Il mercato, intanto, osserva con attenzione. La possibilità di avere un’AI integrata direttamente nel browser è il tipo di mossa che sposta capitali e ridefinisce strategie. Non sorprende che venture capitalist e big tech vedano in questo spazio un territorio da colonizzare, in un momento in cui l’hype per l’AI rischia di saturarsi e ha bisogno di nuove narrazioni. Il browser diventa la nuova frontiera, non perché sia innovativo in sé, ma perché rappresenta la porta d’accesso universale: chi controlla quella porta controlla il flusso di attenzione, e l’attenzione è denaro.
In questo scenario, Anthropic gioca la carta del posizionamento premium, selettivo, esclusivo. Mille utenti a 200 dollari al mese equivalgono a un test clinico con cavie di lusso, abbastanza ricche o curiose da pagare per vedere il futuro prima degli altri. Ma la vera domanda non è se funzionerà, bensì quanto siamo pronti a delegare il nostro comportamento online a un’entità che non comprendiamo davvero, e quanto il confine tra comodità e sorveglianza, tra efficienza e manipolazione, possa diventare sottile. Non è solo una questione tecnica, ma culturale ed economica. E come sempre, la corsa al profitto tende a vincere sulla cautela.

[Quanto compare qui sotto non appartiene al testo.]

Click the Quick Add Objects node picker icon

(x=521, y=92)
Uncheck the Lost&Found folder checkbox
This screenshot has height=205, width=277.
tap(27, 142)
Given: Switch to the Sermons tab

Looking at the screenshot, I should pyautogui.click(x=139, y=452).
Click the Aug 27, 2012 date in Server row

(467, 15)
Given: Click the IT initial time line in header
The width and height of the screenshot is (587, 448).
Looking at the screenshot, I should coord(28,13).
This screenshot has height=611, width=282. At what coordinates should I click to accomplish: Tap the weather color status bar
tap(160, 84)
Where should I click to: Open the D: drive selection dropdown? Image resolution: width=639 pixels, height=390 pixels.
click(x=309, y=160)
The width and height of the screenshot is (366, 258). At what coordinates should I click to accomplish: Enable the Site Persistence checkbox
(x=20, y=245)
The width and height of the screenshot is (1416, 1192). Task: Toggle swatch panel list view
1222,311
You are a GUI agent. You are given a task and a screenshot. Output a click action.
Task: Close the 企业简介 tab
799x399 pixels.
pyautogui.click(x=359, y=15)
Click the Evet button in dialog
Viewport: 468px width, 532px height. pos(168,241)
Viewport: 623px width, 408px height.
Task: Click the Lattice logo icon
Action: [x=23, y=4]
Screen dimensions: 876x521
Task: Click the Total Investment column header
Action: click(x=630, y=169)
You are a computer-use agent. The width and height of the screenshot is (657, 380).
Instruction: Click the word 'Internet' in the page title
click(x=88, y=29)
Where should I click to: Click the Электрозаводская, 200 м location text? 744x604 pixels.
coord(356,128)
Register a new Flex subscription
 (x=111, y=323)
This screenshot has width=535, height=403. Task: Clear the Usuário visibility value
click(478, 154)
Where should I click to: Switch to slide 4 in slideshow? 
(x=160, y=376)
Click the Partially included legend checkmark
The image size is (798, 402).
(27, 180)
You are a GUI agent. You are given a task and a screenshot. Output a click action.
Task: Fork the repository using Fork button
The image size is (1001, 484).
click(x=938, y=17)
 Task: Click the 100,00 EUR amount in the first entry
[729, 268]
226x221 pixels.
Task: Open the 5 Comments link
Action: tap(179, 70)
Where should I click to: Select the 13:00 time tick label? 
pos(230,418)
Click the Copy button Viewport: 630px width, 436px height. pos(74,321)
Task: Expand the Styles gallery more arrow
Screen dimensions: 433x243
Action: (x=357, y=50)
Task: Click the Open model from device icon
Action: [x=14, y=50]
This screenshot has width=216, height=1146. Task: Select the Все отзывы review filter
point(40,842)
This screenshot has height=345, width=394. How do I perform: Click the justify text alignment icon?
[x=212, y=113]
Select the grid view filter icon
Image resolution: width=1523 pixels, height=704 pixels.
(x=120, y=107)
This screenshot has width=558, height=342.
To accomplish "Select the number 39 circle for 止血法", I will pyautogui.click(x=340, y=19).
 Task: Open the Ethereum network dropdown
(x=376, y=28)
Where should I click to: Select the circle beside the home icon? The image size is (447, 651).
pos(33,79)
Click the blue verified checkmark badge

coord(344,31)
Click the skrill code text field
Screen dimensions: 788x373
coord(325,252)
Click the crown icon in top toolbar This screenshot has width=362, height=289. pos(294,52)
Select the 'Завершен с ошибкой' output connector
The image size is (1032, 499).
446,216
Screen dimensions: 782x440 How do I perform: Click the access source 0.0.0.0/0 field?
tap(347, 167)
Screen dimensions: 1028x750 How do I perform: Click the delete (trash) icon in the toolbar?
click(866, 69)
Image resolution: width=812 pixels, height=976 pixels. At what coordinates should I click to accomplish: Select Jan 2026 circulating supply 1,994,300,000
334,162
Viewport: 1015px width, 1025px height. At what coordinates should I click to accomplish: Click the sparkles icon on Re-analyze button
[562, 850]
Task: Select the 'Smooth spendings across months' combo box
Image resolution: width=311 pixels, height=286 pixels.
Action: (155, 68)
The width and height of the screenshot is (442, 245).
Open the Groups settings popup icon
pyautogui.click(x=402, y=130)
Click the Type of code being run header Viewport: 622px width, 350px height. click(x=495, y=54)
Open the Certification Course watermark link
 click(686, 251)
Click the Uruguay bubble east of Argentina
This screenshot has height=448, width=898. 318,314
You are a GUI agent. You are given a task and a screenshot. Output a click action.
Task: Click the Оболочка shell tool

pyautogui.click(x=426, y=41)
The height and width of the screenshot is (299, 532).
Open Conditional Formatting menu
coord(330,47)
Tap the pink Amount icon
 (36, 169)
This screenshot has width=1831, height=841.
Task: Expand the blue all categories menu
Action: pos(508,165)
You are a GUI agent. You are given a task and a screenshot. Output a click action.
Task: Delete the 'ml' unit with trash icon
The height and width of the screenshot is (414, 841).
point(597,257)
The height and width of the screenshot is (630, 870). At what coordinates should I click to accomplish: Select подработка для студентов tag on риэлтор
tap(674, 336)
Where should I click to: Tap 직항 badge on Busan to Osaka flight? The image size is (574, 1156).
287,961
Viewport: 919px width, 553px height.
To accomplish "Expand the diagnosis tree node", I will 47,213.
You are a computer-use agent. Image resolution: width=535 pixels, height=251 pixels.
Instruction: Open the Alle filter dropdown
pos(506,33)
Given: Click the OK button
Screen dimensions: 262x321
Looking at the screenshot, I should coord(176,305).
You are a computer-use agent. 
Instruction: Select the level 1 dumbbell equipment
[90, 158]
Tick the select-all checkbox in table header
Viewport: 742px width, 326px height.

Ti viene quasi da ridere: il browser, quello stesso pezzo di software che per anni abbiamo dato per scontato come una commodity gratuita, oggi torna ad essere l’oggetto più conteso del mercato digitale. E il vero spettacolo non è tanto nei nuovi trick che Claude o Comet possono eseguire, ma nello scontro tra colossi e outsider che cercano di ridefinire chi possiede l’interfaccia del futuro. In altre parole, il browser non è morto, è diventato un campo di battaglia. E gli utenti, come sempre, rischiano di essere più spettatori che protagonisti.